> _TASK REQUIREMENTS_
Copy the records below line for line, keeping every character unchanged.
-=-=-=-=-
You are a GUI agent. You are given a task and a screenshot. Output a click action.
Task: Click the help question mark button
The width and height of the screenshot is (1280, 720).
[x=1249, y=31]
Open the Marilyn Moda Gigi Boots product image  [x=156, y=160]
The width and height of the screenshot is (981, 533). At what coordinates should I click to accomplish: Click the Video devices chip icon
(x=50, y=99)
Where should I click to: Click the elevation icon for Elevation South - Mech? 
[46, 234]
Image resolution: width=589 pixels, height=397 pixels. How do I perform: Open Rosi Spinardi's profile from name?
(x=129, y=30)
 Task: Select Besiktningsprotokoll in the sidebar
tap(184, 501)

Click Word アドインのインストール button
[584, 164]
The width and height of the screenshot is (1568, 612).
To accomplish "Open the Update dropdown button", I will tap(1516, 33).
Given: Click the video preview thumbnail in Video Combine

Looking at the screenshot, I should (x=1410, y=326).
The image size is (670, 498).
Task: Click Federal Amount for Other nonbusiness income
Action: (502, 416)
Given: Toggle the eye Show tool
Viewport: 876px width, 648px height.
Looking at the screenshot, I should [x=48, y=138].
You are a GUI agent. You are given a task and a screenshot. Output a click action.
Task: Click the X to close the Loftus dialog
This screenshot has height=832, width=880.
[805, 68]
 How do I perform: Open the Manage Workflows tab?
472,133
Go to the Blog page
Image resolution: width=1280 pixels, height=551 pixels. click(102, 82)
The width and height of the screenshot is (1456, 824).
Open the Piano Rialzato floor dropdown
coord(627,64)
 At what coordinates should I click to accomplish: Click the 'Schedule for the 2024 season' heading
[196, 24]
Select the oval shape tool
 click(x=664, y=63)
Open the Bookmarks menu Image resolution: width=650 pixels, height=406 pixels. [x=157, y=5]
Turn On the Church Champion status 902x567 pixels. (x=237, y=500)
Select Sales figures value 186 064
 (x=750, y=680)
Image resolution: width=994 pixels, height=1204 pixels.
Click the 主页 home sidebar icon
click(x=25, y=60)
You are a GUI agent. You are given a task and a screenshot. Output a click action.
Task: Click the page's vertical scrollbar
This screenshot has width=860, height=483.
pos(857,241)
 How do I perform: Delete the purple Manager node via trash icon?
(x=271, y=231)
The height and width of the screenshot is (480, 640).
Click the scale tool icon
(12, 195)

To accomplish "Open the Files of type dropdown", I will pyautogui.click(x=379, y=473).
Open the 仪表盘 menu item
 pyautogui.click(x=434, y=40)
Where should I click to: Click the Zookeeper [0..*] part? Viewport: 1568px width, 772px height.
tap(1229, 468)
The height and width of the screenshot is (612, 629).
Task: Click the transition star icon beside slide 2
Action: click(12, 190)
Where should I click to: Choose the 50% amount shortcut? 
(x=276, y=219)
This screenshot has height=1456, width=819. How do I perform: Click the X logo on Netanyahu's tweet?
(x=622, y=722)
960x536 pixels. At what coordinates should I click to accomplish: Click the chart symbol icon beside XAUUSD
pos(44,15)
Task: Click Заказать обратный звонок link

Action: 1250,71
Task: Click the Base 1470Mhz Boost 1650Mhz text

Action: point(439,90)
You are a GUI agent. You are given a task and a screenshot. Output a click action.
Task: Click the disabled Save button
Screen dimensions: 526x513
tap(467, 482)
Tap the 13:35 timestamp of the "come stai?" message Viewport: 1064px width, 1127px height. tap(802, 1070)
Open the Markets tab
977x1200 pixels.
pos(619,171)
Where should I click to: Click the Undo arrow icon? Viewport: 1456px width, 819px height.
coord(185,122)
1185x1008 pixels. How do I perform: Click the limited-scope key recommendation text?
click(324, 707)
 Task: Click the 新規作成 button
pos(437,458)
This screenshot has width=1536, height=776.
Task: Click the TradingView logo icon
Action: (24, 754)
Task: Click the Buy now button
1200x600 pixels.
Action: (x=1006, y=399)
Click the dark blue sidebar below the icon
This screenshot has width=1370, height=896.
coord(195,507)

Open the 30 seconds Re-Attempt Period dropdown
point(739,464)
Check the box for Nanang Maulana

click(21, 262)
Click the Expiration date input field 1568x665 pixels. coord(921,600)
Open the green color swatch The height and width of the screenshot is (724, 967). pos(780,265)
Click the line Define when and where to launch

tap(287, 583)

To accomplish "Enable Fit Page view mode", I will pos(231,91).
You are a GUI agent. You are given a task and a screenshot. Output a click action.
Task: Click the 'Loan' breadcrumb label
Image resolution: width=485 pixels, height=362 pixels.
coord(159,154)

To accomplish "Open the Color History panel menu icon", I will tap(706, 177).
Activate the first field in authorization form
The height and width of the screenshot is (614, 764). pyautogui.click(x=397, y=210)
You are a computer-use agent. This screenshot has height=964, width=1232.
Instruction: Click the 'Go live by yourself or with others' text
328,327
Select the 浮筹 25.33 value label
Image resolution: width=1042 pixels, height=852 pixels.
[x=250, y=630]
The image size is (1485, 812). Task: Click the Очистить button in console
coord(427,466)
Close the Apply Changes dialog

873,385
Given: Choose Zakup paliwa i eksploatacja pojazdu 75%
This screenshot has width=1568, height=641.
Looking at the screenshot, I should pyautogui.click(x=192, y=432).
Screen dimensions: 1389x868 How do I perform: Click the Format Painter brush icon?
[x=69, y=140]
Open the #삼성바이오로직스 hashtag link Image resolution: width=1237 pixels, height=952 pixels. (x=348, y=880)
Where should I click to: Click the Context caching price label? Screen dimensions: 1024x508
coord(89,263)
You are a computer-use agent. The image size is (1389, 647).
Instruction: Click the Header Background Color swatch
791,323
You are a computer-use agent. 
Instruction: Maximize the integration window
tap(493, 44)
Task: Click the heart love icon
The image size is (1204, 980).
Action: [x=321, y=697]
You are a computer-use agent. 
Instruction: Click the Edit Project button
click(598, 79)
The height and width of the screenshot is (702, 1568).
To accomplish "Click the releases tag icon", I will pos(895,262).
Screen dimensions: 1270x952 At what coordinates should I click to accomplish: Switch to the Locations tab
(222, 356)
-=-=-=-=-
> _SOLVED EXERCISE_
You are a GUI agent. You are given a task and a screenshot. Output a click action.
Task: Click the help question mark button
The width and height of the screenshot is (1280, 720).
[x=1249, y=31]
Open the Marilyn Moda Gigi Boots product image  [x=156, y=160]
The width and height of the screenshot is (981, 533). At what coordinates should I click to accomplish: Click the Video devices chip icon
(x=50, y=99)
Where should I click to: Click the elevation icon for Elevation South - Mech? 
[46, 234]
Image resolution: width=589 pixels, height=397 pixels. How do I perform: Open Rosi Spinardi's profile from name?
(x=129, y=30)
 Task: Select Besiktningsprotokoll in the sidebar
tap(184, 501)

Click Word アドインのインストール button
[584, 164]
The width and height of the screenshot is (1568, 612).
To accomplish "Open the Update dropdown button", I will tap(1516, 33).
Given: Click the video preview thumbnail in Video Combine

Looking at the screenshot, I should (x=1410, y=326).
The image size is (670, 498).
Task: Click Federal Amount for Other nonbusiness income
Action: (502, 416)
Given: Toggle the eye Show tool
Viewport: 876px width, 648px height.
Looking at the screenshot, I should [x=48, y=138].
You are a GUI agent. You are given a task and a screenshot. Output a click action.
Task: Click the X to close the Loftus dialog
This screenshot has height=832, width=880.
[805, 68]
 How do I perform: Open the Manage Workflows tab?
472,133
Go to the Blog page
Image resolution: width=1280 pixels, height=551 pixels. click(102, 82)
The width and height of the screenshot is (1456, 824).
Open the Piano Rialzato floor dropdown
coord(627,64)
 At what coordinates should I click to accomplish: Click the 'Schedule for the 2024 season' heading
[196, 24]
Select the oval shape tool
 click(x=664, y=63)
Open the Bookmarks menu Image resolution: width=650 pixels, height=406 pixels. [x=157, y=5]
Turn On the Church Champion status 902x567 pixels. (x=237, y=500)
Select Sales figures value 186 064
 (x=750, y=680)
Image resolution: width=994 pixels, height=1204 pixels.
Click the 主页 home sidebar icon
click(x=25, y=60)
You are a GUI agent. You are given a task and a screenshot. Output a click action.
Task: Click the page's vertical scrollbar
This screenshot has width=860, height=483.
pos(857,241)
 How do I perform: Delete the purple Manager node via trash icon?
(x=271, y=231)
The height and width of the screenshot is (480, 640).
Click the scale tool icon
(12, 195)

To accomplish "Open the Files of type dropdown", I will pyautogui.click(x=379, y=473).
Open the 仪表盘 menu item
 pyautogui.click(x=434, y=40)
Where should I click to: Click the Zookeeper [0..*] part? Viewport: 1568px width, 772px height.
tap(1229, 468)
The height and width of the screenshot is (612, 629).
Task: Click the transition star icon beside slide 2
Action: click(12, 190)
Where should I click to: Choose the 50% amount shortcut? 
(x=276, y=219)
This screenshot has height=1456, width=819. How do I perform: Click the X logo on Netanyahu's tweet?
(x=622, y=722)
960x536 pixels. At what coordinates should I click to accomplish: Click the chart symbol icon beside XAUUSD
pos(44,15)
Task: Click Заказать обратный звонок link

Action: 1250,71
Task: Click the Base 1470Mhz Boost 1650Mhz text

Action: point(439,90)
You are a GUI agent. You are given a task and a screenshot. Output a click action.
Task: Click the disabled Save button
Screen dimensions: 526x513
tap(467, 482)
Tap the 13:35 timestamp of the "come stai?" message Viewport: 1064px width, 1127px height. tap(802, 1070)
Open the Markets tab
977x1200 pixels.
pos(619,171)
Where should I click to: Click the Undo arrow icon? Viewport: 1456px width, 819px height.
coord(185,122)
1185x1008 pixels. How do I perform: Click the limited-scope key recommendation text?
click(324, 707)
 Task: Click the 新規作成 button
pos(437,458)
This screenshot has width=1536, height=776.
Task: Click the TradingView logo icon
Action: (24, 754)
Task: Click the Buy now button
1200x600 pixels.
Action: (x=1006, y=399)
Click the dark blue sidebar below the icon
This screenshot has width=1370, height=896.
coord(195,507)

Open the 30 seconds Re-Attempt Period dropdown
point(739,464)
Check the box for Nanang Maulana

click(21, 262)
Click the Expiration date input field 1568x665 pixels. coord(921,600)
Open the green color swatch The height and width of the screenshot is (724, 967). pos(780,265)
Click the line Define when and where to launch

tap(287, 583)

To accomplish "Enable Fit Page view mode", I will pos(231,91).
You are a GUI agent. You are given a task and a screenshot. Output a click action.
Task: Click the 'Loan' breadcrumb label
Image resolution: width=485 pixels, height=362 pixels.
coord(159,154)

To accomplish "Open the Color History panel menu icon", I will tap(706, 177).
Activate the first field in authorization form
The height and width of the screenshot is (614, 764). pyautogui.click(x=397, y=210)
You are a computer-use agent. This screenshot has height=964, width=1232.
Instruction: Click the 'Go live by yourself or with others' text
328,327
Select the 浮筹 25.33 value label
Image resolution: width=1042 pixels, height=852 pixels.
[x=250, y=630]
The image size is (1485, 812). Task: Click the Очистить button in console
coord(427,466)
Close the Apply Changes dialog

873,385
Given: Choose Zakup paliwa i eksploatacja pojazdu 75%
This screenshot has width=1568, height=641.
Looking at the screenshot, I should pyautogui.click(x=192, y=432).
Screen dimensions: 1389x868 How do I perform: Click the Format Painter brush icon?
[x=69, y=140]
Open the #삼성바이오로직스 hashtag link Image resolution: width=1237 pixels, height=952 pixels. (x=348, y=880)
Where should I click to: Click the Context caching price label? Screen dimensions: 1024x508
coord(89,263)
You are a computer-use agent. The image size is (1389, 647).
Instruction: Click the Header Background Color swatch
791,323
You are a computer-use agent. 
Instruction: Maximize the integration window
tap(493, 44)
Task: Click the heart love icon
The image size is (1204, 980).
Action: [x=321, y=697]
You are a computer-use agent. 
Instruction: Click the Edit Project button
click(598, 79)
The height and width of the screenshot is (702, 1568).
To accomplish "Click the releases tag icon", I will pos(895,262).
Screen dimensions: 1270x952 At what coordinates should I click to accomplish: Switch to the Locations tab
(222, 356)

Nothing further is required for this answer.